As you know, Diversity Central is a publishing company that provides resources to help businesses build inclusive and diverse workplaces. Honestly, when I first joined as an intern about half a year ago I was surprised that this was still necessary. I was very, very lucky growing up. I never at all thought that I was at a disadvantage by being born as a Chinese-American or female. I instead felt extremely fortunate: I embraced my heritage and American upbringing as having the best of two worlds. I thought issues of identity and social injustice were topics from the distant past, only relevant in the form Amy Tan books on the school’s mandatory reading list. Those struggles had no bearing on my Pacific Northwest life in the 90’s.

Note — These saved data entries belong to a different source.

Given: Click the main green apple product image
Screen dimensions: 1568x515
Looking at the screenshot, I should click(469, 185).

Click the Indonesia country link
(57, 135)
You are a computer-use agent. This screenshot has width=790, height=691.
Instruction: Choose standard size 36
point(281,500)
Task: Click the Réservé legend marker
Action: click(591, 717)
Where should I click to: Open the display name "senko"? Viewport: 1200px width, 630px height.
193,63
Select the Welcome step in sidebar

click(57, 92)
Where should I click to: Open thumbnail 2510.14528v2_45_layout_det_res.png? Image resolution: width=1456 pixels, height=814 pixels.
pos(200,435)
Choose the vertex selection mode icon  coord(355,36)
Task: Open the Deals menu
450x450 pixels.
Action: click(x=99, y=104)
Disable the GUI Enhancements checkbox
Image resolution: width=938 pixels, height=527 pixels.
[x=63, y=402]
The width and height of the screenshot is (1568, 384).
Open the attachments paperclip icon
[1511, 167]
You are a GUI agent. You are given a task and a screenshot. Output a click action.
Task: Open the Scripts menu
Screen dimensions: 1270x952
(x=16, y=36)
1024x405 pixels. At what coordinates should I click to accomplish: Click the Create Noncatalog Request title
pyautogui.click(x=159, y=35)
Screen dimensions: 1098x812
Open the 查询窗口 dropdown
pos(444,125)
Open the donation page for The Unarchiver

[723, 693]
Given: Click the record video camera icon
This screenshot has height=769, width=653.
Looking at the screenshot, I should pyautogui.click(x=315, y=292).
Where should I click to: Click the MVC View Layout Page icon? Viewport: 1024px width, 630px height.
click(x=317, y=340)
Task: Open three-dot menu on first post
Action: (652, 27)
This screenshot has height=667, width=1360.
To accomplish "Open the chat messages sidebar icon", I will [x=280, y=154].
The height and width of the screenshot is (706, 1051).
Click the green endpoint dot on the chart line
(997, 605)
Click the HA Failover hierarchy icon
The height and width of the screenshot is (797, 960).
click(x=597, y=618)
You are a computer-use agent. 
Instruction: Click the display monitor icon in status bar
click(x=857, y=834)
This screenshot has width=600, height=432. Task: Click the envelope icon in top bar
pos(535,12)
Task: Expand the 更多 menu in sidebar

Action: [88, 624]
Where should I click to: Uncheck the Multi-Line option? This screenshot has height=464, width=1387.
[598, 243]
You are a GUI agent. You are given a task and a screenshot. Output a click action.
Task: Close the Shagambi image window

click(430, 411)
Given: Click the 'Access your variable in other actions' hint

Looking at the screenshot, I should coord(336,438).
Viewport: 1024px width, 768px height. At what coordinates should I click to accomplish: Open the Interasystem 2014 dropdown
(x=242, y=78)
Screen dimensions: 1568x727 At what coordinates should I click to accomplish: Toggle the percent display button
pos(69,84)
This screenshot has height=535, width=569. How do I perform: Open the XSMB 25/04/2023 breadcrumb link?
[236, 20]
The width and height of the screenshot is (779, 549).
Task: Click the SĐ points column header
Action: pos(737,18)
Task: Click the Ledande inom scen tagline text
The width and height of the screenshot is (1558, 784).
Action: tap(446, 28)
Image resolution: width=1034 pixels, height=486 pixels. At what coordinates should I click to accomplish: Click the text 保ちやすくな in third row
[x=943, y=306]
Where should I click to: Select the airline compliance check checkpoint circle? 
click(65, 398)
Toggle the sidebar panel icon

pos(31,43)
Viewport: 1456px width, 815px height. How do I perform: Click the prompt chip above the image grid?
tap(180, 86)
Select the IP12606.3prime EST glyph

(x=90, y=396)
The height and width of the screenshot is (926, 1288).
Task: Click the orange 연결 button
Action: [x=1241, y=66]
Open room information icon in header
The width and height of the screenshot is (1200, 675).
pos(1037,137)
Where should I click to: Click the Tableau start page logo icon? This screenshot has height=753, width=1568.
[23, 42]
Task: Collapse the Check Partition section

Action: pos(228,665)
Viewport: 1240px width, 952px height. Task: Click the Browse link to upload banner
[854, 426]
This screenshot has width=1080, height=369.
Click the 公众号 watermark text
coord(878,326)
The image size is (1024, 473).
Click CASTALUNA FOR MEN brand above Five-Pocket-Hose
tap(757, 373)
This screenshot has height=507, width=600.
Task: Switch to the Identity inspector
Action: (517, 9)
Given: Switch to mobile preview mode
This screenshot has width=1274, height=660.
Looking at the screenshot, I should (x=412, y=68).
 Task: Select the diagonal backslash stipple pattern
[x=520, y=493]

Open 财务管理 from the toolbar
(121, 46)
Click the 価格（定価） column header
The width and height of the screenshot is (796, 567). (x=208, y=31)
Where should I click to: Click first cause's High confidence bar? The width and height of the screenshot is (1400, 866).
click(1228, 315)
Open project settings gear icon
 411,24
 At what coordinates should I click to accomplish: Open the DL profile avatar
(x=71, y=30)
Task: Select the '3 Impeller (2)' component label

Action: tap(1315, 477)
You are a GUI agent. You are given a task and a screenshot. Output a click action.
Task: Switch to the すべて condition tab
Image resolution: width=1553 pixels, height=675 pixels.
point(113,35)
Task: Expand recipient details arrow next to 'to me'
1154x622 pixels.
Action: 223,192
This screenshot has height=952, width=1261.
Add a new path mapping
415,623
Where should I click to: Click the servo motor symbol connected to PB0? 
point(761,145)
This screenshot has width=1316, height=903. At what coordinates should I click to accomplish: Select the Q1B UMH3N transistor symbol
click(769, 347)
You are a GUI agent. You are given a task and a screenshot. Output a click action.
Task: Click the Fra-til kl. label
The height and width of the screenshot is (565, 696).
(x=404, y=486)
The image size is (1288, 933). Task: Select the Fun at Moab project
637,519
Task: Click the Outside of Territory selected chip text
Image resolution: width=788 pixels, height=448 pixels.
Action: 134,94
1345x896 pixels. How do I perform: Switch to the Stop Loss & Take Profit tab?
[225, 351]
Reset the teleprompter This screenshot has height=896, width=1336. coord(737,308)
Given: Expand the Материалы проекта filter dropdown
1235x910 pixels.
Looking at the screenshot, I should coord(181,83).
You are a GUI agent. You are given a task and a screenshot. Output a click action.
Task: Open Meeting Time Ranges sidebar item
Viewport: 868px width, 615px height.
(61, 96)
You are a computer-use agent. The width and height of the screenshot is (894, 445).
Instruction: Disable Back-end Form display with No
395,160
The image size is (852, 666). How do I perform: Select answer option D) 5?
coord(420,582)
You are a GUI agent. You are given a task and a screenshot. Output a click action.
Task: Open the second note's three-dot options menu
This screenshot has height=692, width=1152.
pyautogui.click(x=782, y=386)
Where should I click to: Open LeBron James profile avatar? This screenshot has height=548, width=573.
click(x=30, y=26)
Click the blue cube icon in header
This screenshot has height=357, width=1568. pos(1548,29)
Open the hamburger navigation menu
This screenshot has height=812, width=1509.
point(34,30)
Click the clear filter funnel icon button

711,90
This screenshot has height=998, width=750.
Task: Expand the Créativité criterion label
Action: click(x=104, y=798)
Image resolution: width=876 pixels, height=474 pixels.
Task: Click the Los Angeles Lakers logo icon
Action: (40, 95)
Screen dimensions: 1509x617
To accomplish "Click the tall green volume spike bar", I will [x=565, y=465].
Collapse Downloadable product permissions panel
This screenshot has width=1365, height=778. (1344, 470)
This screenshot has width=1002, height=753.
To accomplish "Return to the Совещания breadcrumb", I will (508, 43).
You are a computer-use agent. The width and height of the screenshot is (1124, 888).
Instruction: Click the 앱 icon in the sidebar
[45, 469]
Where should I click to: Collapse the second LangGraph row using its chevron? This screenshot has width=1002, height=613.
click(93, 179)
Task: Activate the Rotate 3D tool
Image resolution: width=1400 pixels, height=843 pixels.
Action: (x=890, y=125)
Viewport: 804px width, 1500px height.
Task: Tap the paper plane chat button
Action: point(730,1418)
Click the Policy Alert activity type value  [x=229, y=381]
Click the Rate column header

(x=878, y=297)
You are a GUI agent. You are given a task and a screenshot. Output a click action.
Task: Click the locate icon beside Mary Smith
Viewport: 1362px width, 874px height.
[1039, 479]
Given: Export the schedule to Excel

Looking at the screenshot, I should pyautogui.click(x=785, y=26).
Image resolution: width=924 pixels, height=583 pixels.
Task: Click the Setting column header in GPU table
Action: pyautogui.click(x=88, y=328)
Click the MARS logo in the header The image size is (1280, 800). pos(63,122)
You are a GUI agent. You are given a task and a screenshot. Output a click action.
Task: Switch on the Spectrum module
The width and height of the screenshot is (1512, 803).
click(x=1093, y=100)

My adolescent cultivation of identity, while fundamentally tied to my ethnic background, was not constrained by where my parents came from.

 

I went to college in southern California, where Asian-Americans can hardly be called a minority. I studied cognitive science which, more than anything, is about learning about people. If there’s only one thing to take away from any category of brain studies, it’s that human brains are among the most adaptable and plastic: depending on the environment a person will develop in completely different ways in order to adapt. It seems obvious. After all, adaptation, whether you believe in the theory of evolution or not, the basis of survival.

 

So as I graduated and attempted to enter the job market, I was baffled at the how unbalanced the American workplace really is. I couldn’t believe that even today, there is a huge possibility that I won’t make as much as my male peers, or might not be hired at all because of my name?? It’s discouraging, not just for me or people like me, but for American companies. Isn’t a workplace like a mini environment? It seems only natural that a variety of people would encourage innovation and growth.

 

But I don’t believe that approaching the issue of workplace diversity is effective when approached from angles based on shallow, immediately perceptible features like race and gender. I believe that our idea of ”diversity” needs to extended towards the scope of individual personality. We love the individual in America, or so we say, and individuals are as variable as every possible combination of cultural, societal, and biological backgrounds, including race, gender, and sexuality. Each combination has to survive in its own kind of environment and thus brings different strengths (and weaknesses) to the collective table. There’s no reason that any person should be refused an opportunity just because of a feature they were born with.

 

This blog will show you that I, and others in my generation entering society, certainly won’t stand to be left out of anything.